Isabelle passait quelques jours chez sa bonne-maman. Celle-ci habite une grande vieille maison à la campagne.

C'était les vacances. Il pleuvait sans cesse depuis hier. Notre amie s'ennuyait un peu. En début d'après-midi, elle décida d'aller explorer le grenier de sa grand-mère.

Isabelle a cinq ans et demi. De jolies tresses blondes encadrent son visage rieur et descendent le long des bretelles de sa salopette bleue. Elle a trois grands frères, mais ils ne seront pas présents dans cette histoire.

Isabelle monta l'escalier de bois et ouvrit la porte du grenier. Elle alluma la lumière. L'ampoule était cassée, mais il ne faisait pas tout noir, grâce à deux lucarnes situées dans le toit.

Notre amie ouvrit une grande armoire. Des vieux vêtements pendaient à des portemanteaux. Ils dégageaient une drôle d'odeur, sans doute de la naphtaline pour chasser les insectes.

Mais ce qui intriguait la petite fille, c'était une grande boîte en carton brun. Il ne fallait pas de clé pour l'ouvrir. Il suffisait de lever le couvercle, ce qu'elle fit.

- Oh! dit Isabelle.

Là se trouvait une tenue de pirate!


Isabelle ôta sa salopette et son t-shirt. Elle se mit pieds nus. Elle enfila un pantalon rouge, orné d'une ceinture rouge et munie d'une grosse boucle en acier. Elle passa ensuite une chemisette à grosses lignes rouges et blanches.

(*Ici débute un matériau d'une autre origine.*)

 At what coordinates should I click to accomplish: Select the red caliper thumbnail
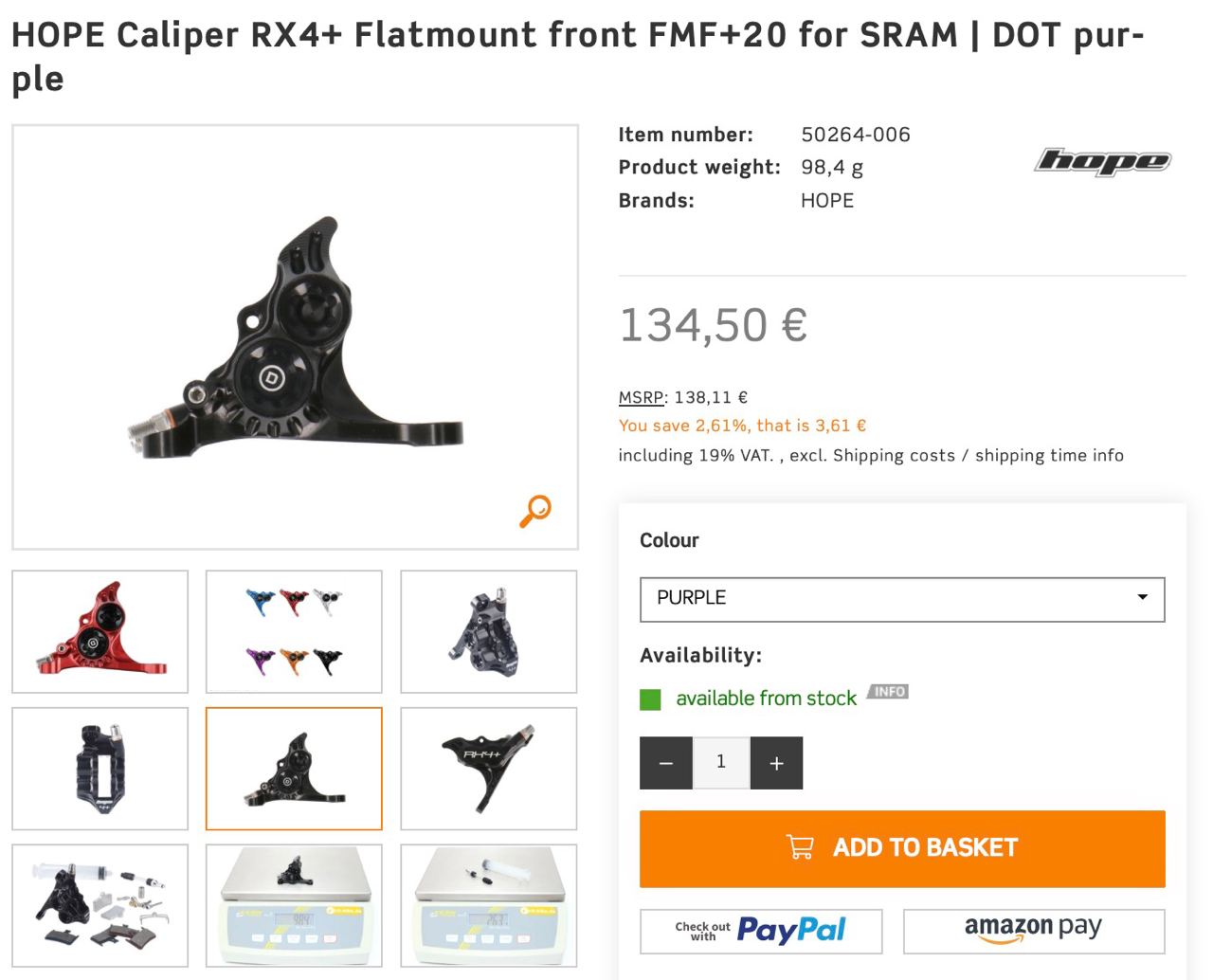tap(100, 631)
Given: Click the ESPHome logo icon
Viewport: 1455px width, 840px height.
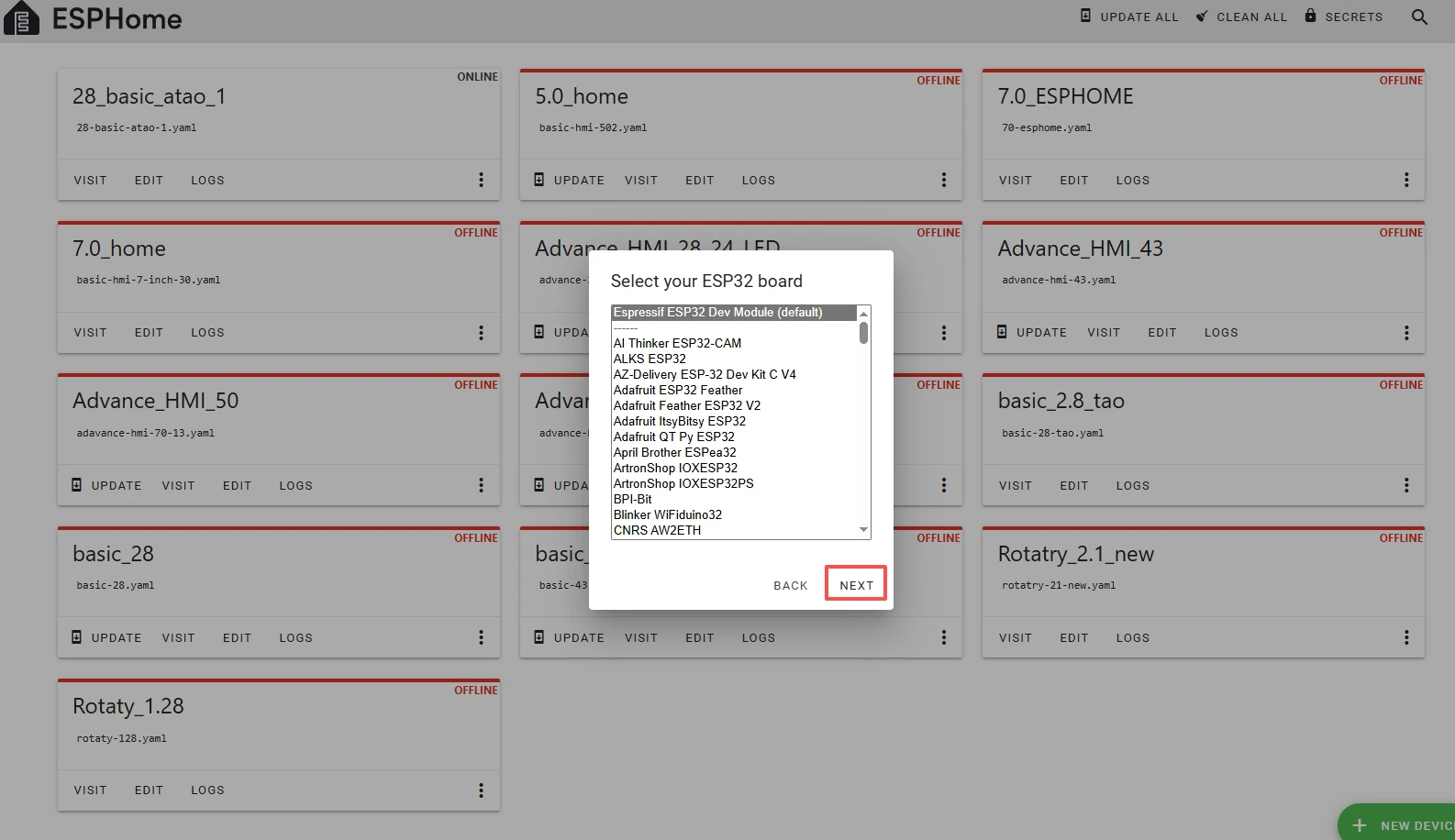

Y avait-il des chaussures dans cette boîte? Isabelle se pencha et aperçut un chapeau noir de pirate décoré d'une tête de mort. Elle le mit sur sa tête.

Regardant encore dans la boîte, elle découvrit une longue-vue. Elle la plaça contre son oeil et observa autour d'elle, mais elle ne vit que les murs et les toiles d'araignées du plafond du grenier. Elle remit l'instrument en place.

Isabelle sortit alors un gros livre.

À la première page, se trouvait un dessin magnifique montrant un bateau de pirates, aux mâts dressés vers le ciel et couverts de grandes voiles déployées. Un drapeau flottait au sommet du grand mât. Un drapeau noir avec une tête de mort blanche.

Isabelle tourna la page. On voyait le ciel bleu, la mer bleue, l'horizon, et un point noir sur cet horizon.

- Une baleine, se dit notre amie.

Quelques pages plus loin, deux bateaux à voile voguaient l'un vers l'autre.

- Dommage que je n'aie pas encore appris à lire, soupira Isabelle. L'histoire a l'air passionnante...

Encore quelques pages et notre amie vit les deux bateaux, côte à côte, et les pirates, passés à l'abordage, s'entretuer en de violents combats.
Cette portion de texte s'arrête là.